O presidente da CCDRN recusou comentar a posição do presidente da Câmara Municipal do Porto, Rui Moreira, sobre as negociações em curso com a Comissão Europeia, embora tenha afirmado que o que está a acontecer é “algo que penaliza” o Norte. Mas voltou a tecer duras críticas ao spill-over. Emídio Gomes afirma que esse conceito põe em causa a própria missão dos fundos estruturais, que se destina a promover a convergência das regiões mais pobres com as mais avançadas. E pergunta: “Por que razão não hão-de as estruturas pagas pelas regiões de convergência [as mais pobres] ficar nas regiões de convergência?”

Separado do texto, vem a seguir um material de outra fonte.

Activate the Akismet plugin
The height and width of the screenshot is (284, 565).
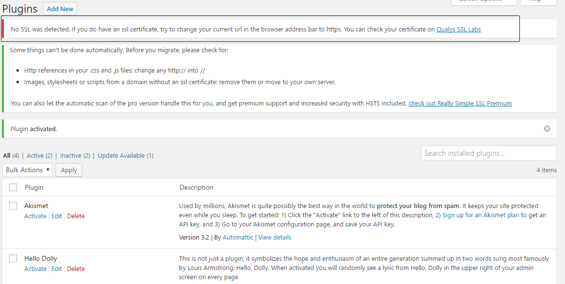point(35,216)
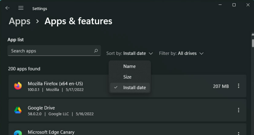Click the vertical scrollbar thumb
254x135 pixels.
coord(252,43)
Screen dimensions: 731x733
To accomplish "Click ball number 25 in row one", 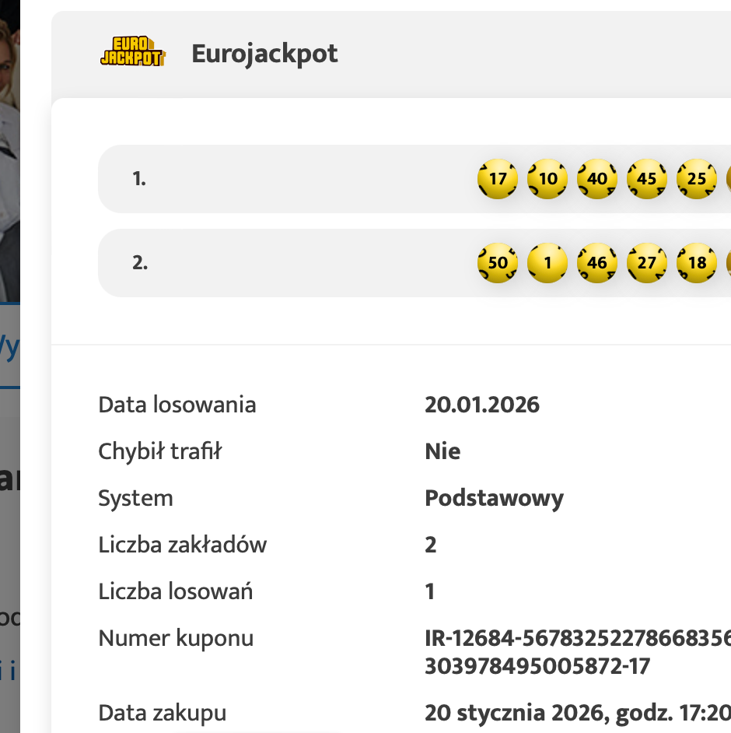I will coord(697,179).
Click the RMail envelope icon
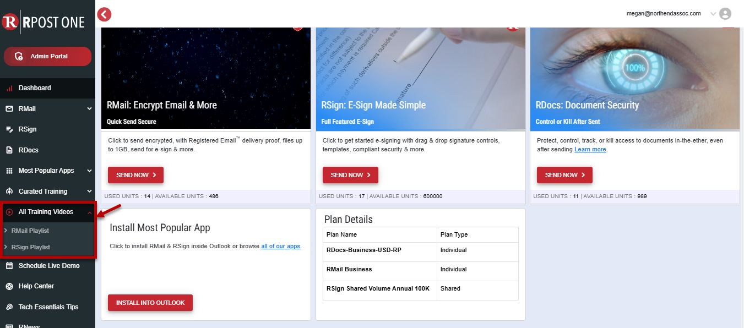 click(x=9, y=109)
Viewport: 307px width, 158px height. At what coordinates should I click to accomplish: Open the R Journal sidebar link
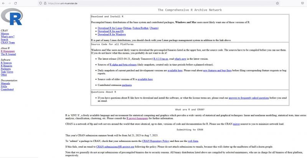9,54

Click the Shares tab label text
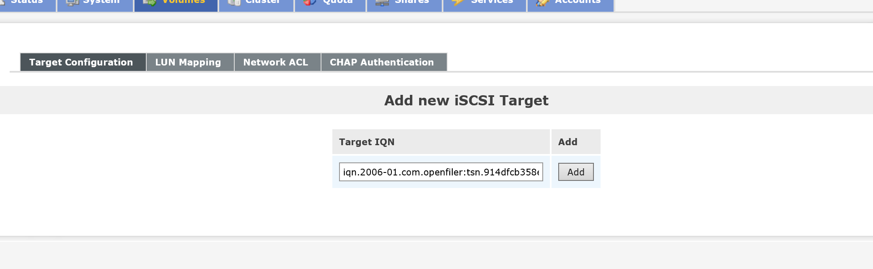pyautogui.click(x=412, y=2)
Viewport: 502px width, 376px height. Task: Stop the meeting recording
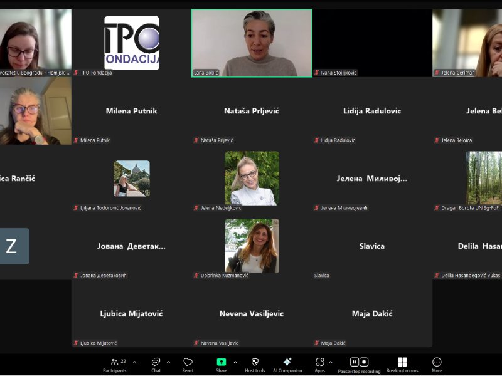coord(364,362)
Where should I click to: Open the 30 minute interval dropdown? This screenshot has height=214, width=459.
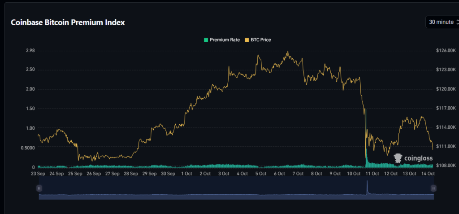coord(442,22)
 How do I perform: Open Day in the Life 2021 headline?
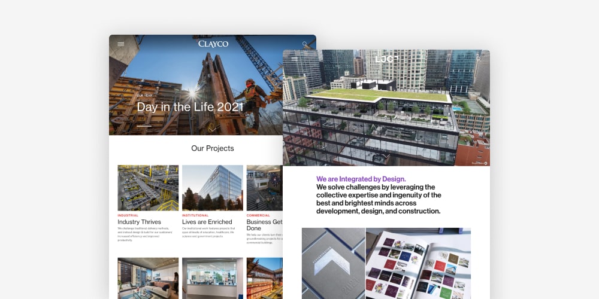190,107
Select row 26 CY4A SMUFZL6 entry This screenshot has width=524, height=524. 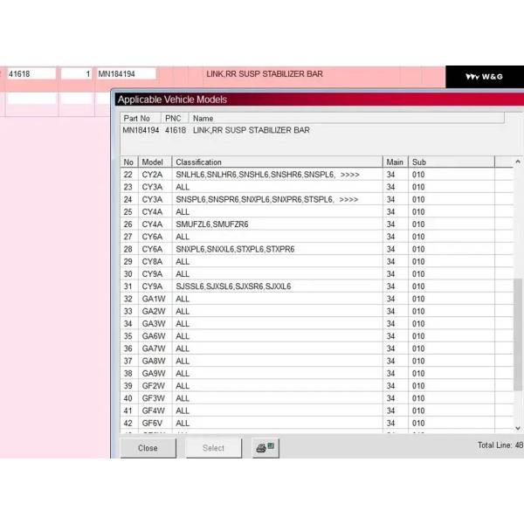[212, 224]
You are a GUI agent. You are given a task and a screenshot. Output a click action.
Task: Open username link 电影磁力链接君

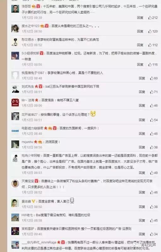32,128
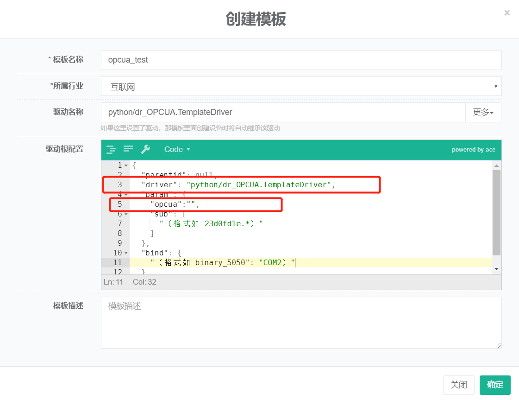519x400 pixels.
Task: Open the Code mode dropdown
Action: pos(177,149)
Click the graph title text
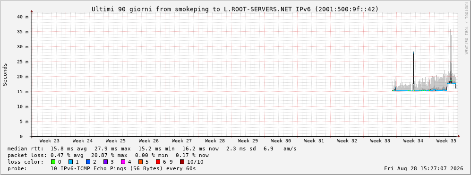The width and height of the screenshot is (471, 175). (235, 9)
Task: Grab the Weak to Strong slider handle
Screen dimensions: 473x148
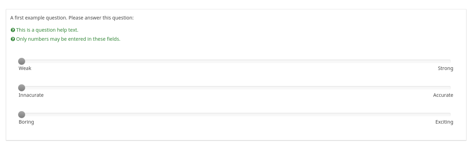Action: (22, 61)
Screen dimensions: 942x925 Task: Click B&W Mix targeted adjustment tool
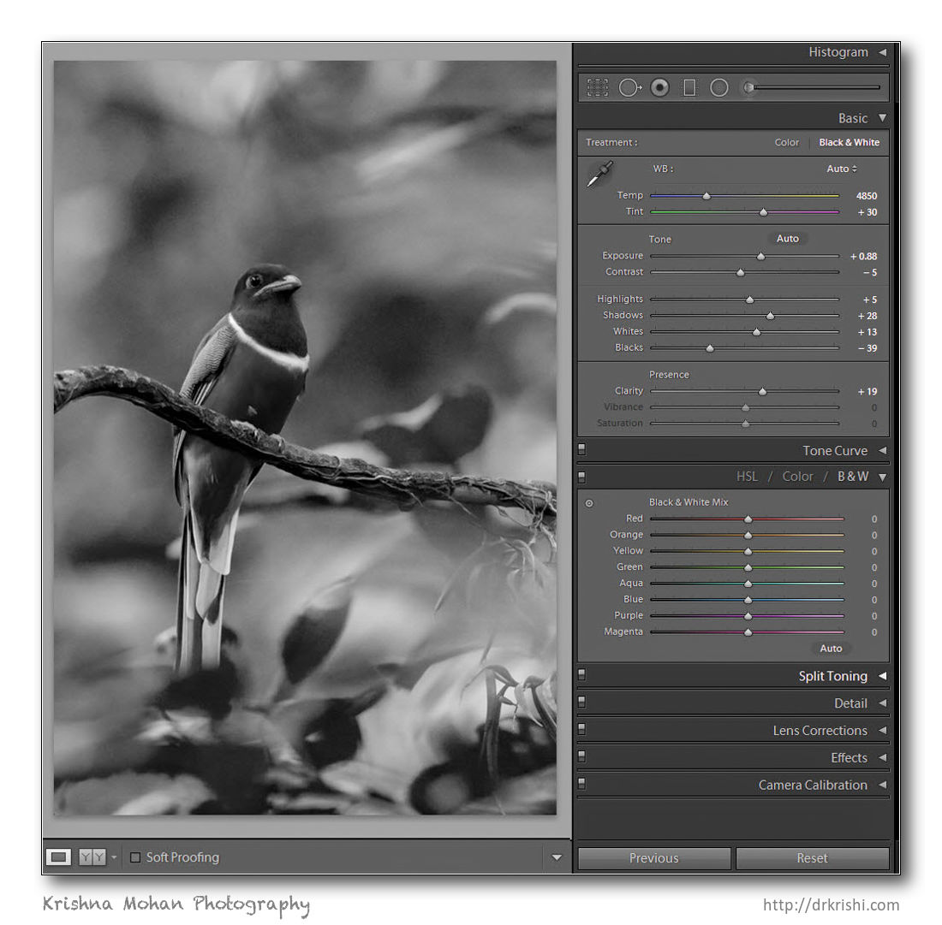pyautogui.click(x=589, y=503)
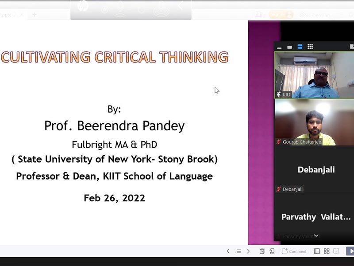Screen dimensions: 354x266
Task: Expand the participant list down chevron
Action: coord(316,236)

Em causa está o investimento com os fundos de coesão de obras públicas que se acredita promoverem “externalidades positivas” para todo o país, mas principalmente o financiamento de instituições públicas com sede em Lisboa que gerem os financiamentos comunitários para as regiões de convergência. Casos do programa Compete, da Agência para a Inovação ou a InovCapital. Miguel Cadilhe, antigo ministro das Finanças de Cavaco Silva, considera essa aplicação de fundos de coesão em regiões mais desenvolvidas uma “treta” e entende que o potencial de desenvolvimento nacional a partir de investimentos em Lisboa não passa de uma forma de cumprir o provérbio “afaga-se a criança e come-se-lhe o pão”.

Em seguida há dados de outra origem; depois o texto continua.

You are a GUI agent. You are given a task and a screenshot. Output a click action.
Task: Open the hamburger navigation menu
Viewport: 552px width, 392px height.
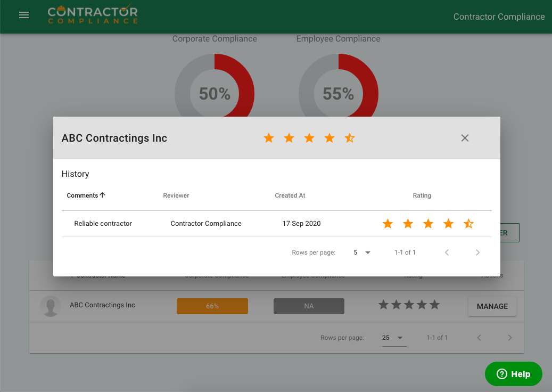point(24,15)
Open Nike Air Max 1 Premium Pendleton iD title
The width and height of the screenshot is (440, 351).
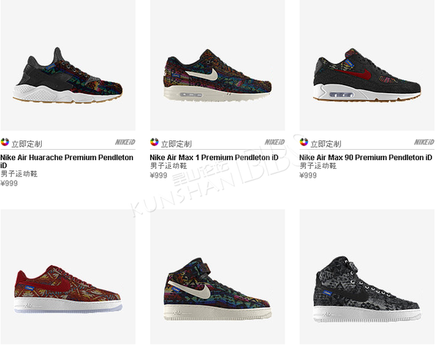point(214,157)
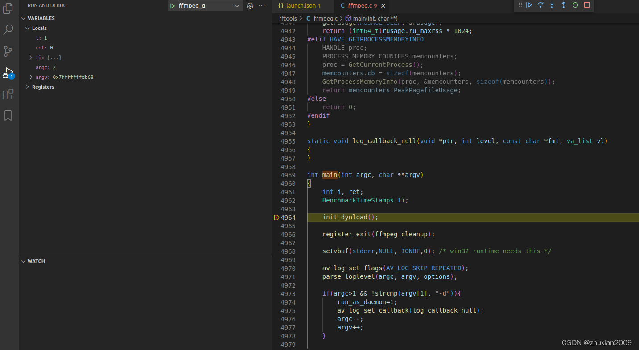Open the Extensions view
Viewport: 639px width, 350px height.
pyautogui.click(x=8, y=94)
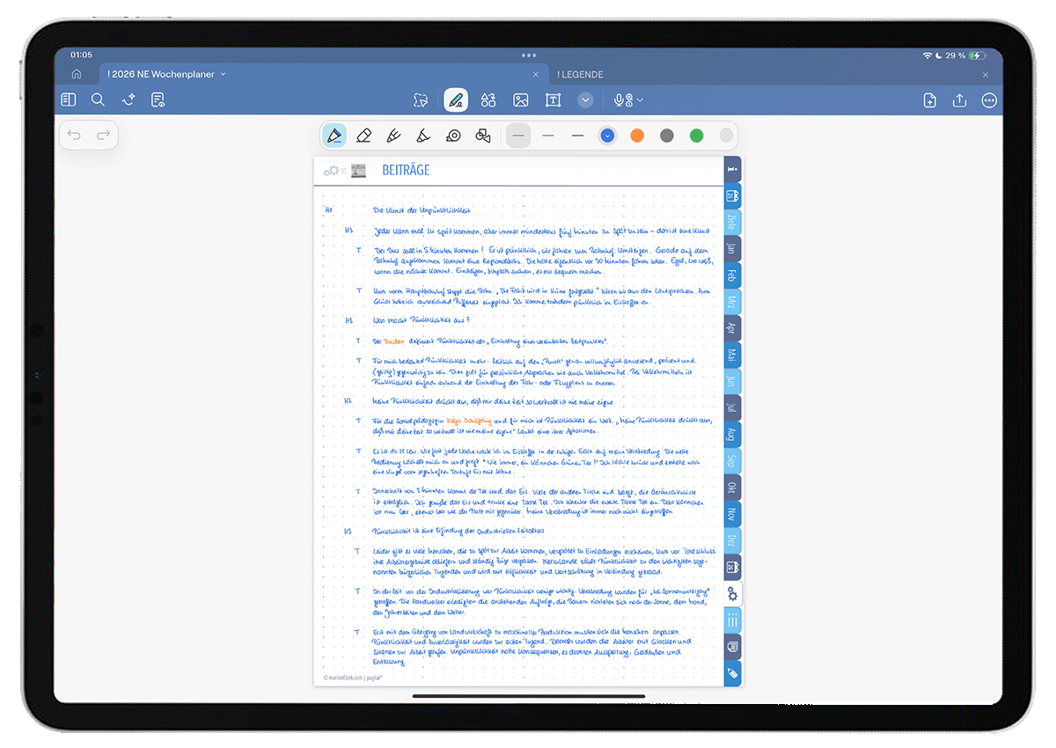Image resolution: width=1056 pixels, height=748 pixels.
Task: Switch to the LEGENDE tab
Action: 581,75
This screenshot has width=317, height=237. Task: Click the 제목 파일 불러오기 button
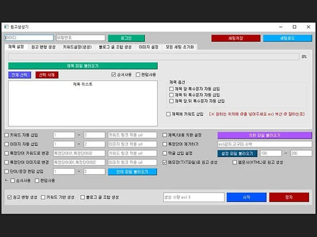pos(83,66)
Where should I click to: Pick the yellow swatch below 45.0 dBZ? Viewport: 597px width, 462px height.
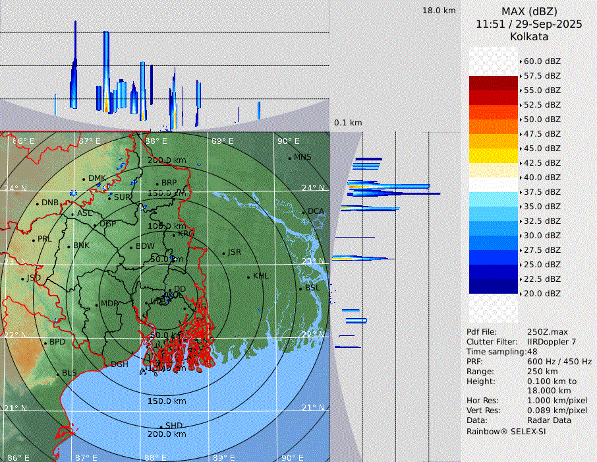[x=493, y=155]
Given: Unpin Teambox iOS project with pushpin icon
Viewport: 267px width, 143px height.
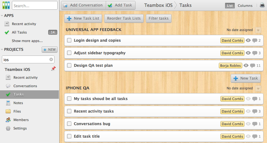Looking at the screenshot, I should click(x=54, y=69).
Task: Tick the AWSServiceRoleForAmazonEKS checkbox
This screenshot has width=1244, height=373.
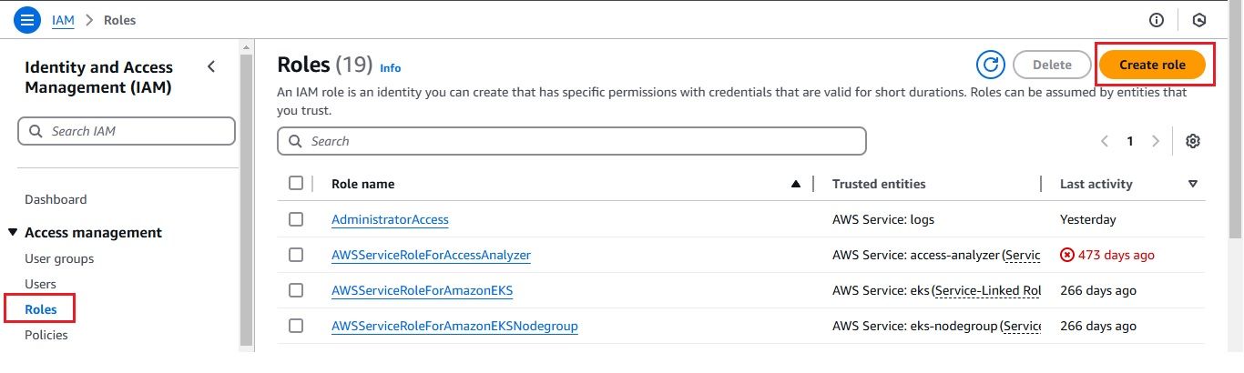Action: point(296,290)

Mira Amaral, que foi ministro da Indústria na época do Pedip, programa comunitário de apoio à indústria portuguesa lançado em 1988, prefere “programas nacionais bem desenhados” a quotas regionais. Recusando a acusação de ser centralista – “Se o fosse não tinha espalhado tantos centros tecnológicos por todo o país”, justificou –, Mira Amaral considera que devem ser apoiados projectos e instituições de qualidade onde quer que se encontrem. “Cortar capacidade em nome de um conceito de igualdade, nisso não acredito”, diz Mira Amaral.

Emídio Gomes não nega que, por exemplo, o sistema científico e tecnológico baseado na região de Lisboa e Vale do Tejo (LVT) tenha de ser apoiado. “Seria contraproducente não apoiar tudo o que o país tem de bom”, explica. E em favor da sua tese argumenta que defendeu “muito” o aumento de verbas do próximo ciclo de fundos para LVT – a região passará de 300 para 900 milhões de euros. O problema, acrescentou, é que todo o processo seja “transparente e verdadeiro”. Ou, como explicou José Carlos Caldeira, investigador do Inesc-Porto, que as verbas “não sejam contabilizadas no Norte e gastas noutro lugar qualquer”.

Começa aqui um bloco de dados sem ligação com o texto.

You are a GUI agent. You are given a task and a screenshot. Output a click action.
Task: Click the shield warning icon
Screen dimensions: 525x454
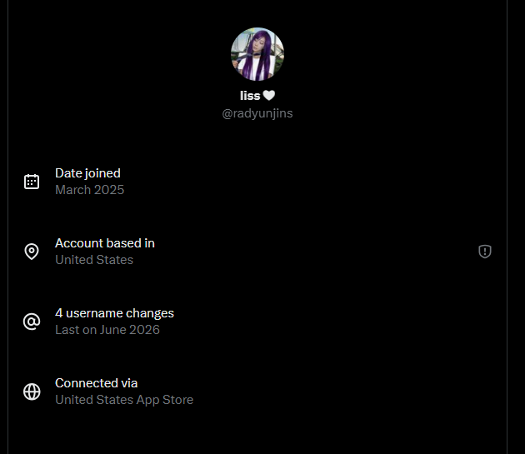tap(485, 252)
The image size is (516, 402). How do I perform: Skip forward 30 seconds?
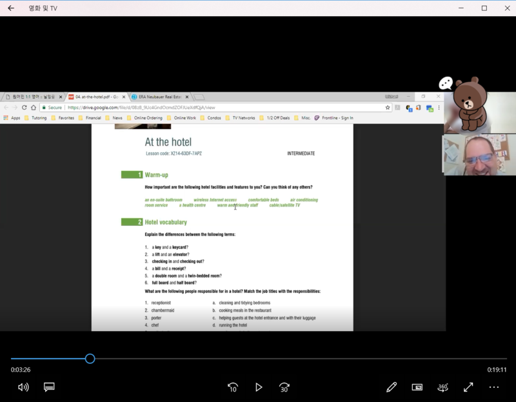(284, 387)
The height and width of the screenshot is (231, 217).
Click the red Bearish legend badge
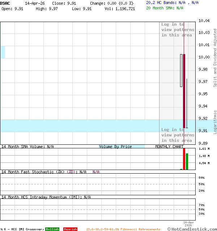pos(70,229)
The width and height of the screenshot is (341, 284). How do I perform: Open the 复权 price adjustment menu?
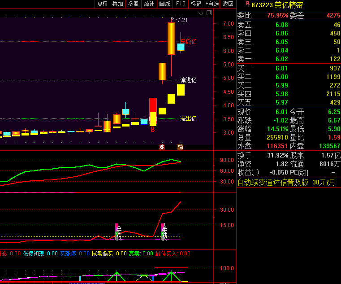103,4
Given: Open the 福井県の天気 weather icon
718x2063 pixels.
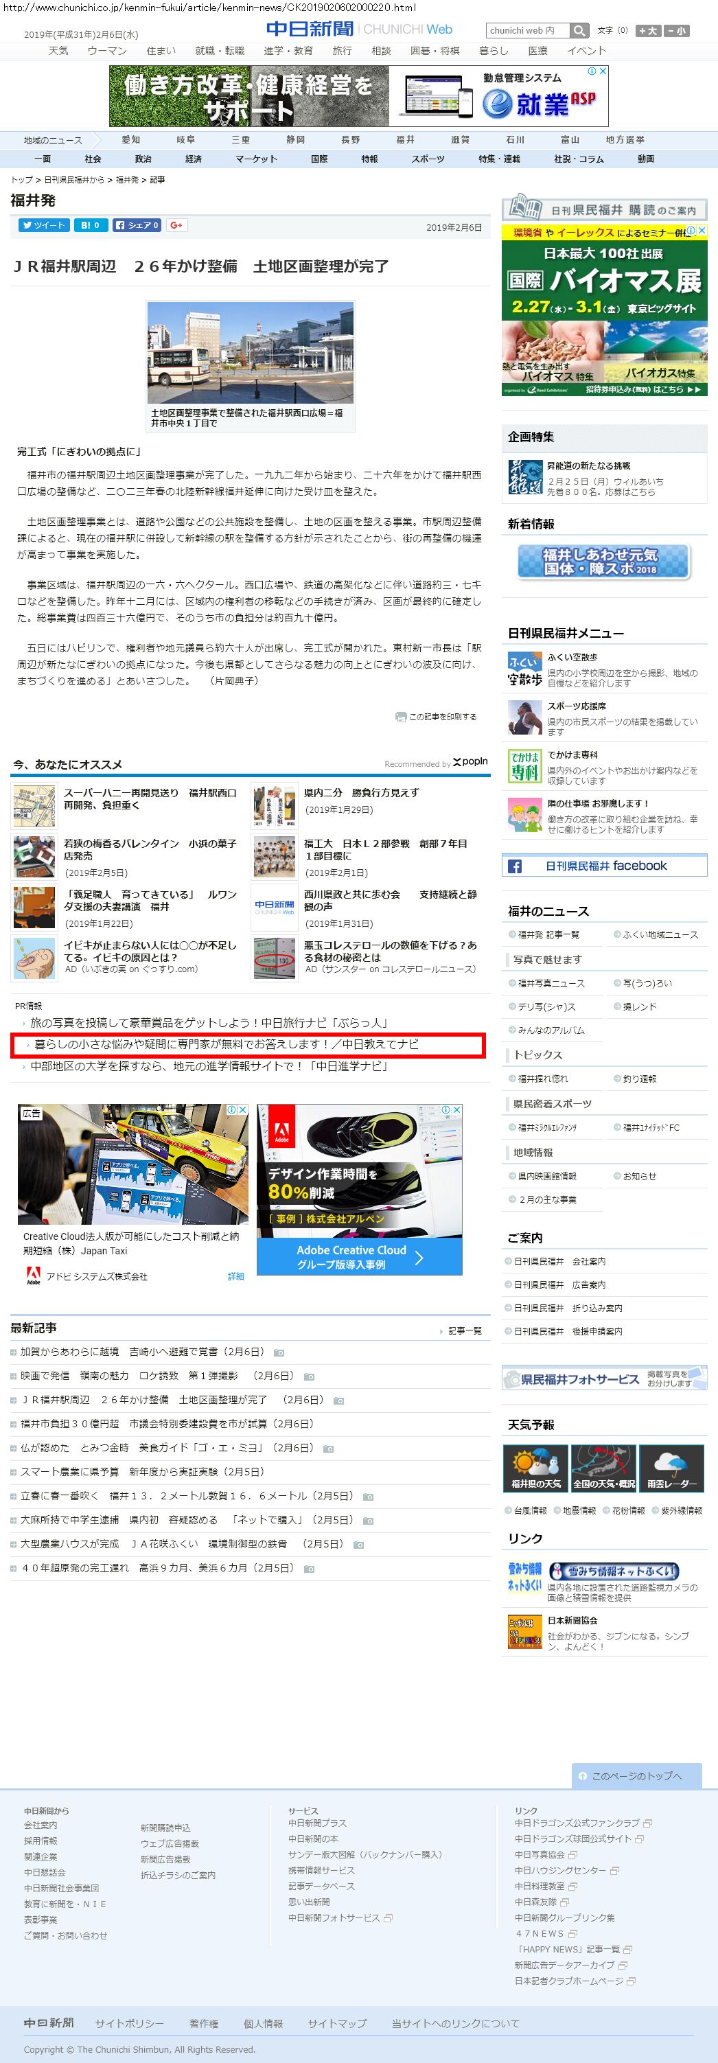Looking at the screenshot, I should pos(535,1469).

Para o próximo ciclo, o Norte terá 3300 milhões de euros, uma verba cuja gestão, disse José Mendes, vice-reitor da Universidade do Minho e moderador do debate, “não é tarefa fácil”. Em resposta a uma pergunta de Pedro Deus, da consultora PwC, que queria saber que garantias haveria de que o Norte vai convergir com as regiões mais ricas (o que não aconteceu desde 1980), Emídio Gomes explicou que a sua convicção é que em 2020 a região estará mais competitiva. Dois terços da dotação financeira do próximo quadro serão destinados à actividade produtiva e o Norte promete “liderar a integração de jovens doutorados nas PME”.